### Activity
Show, from the records below, all lines that contain the word "Identify".

Dataset excerpts:
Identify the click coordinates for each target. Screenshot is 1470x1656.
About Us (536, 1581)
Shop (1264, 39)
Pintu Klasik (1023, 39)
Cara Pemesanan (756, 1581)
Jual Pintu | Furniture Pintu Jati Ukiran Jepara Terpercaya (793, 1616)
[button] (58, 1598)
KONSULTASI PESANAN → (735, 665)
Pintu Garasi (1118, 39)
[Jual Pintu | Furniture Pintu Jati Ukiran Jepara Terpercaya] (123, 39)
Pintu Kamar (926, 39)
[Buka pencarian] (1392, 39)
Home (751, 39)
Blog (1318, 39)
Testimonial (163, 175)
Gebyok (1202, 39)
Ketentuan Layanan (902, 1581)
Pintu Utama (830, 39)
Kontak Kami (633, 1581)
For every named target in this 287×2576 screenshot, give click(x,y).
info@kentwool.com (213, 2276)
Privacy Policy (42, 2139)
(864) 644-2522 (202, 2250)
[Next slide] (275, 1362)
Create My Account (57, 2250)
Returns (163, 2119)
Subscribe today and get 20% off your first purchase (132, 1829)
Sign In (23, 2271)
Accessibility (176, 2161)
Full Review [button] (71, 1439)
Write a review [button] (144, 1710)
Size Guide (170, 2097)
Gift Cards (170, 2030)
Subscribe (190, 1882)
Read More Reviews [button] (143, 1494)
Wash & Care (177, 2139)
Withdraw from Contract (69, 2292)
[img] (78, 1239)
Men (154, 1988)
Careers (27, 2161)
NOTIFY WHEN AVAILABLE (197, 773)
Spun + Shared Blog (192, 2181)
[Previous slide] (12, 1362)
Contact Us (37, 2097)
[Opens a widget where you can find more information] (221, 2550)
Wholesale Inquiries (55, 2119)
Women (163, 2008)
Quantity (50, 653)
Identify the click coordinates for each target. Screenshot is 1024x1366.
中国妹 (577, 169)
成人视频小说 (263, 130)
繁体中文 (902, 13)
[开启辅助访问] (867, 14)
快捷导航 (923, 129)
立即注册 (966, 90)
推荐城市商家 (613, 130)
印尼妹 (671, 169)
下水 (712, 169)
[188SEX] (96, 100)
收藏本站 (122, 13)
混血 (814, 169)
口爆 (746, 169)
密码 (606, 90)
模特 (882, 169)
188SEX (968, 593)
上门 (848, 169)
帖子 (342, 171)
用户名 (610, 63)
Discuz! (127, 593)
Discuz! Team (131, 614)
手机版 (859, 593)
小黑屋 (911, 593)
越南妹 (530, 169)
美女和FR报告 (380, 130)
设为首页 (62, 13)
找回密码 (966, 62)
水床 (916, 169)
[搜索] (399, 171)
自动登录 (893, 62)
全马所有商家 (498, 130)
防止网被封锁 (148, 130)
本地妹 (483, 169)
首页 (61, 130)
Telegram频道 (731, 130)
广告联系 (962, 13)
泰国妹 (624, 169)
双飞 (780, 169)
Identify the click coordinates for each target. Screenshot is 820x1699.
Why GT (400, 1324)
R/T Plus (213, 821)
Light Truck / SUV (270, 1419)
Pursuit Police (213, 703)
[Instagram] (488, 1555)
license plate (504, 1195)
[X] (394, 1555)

### Answer
Identify the click coordinates for each target. Screenshot is 1470x1656.
Identify the click coordinates for each target. Screenshot is 1024x1366.
Identify the click coordinates for each target. Screenshot is 820x1699.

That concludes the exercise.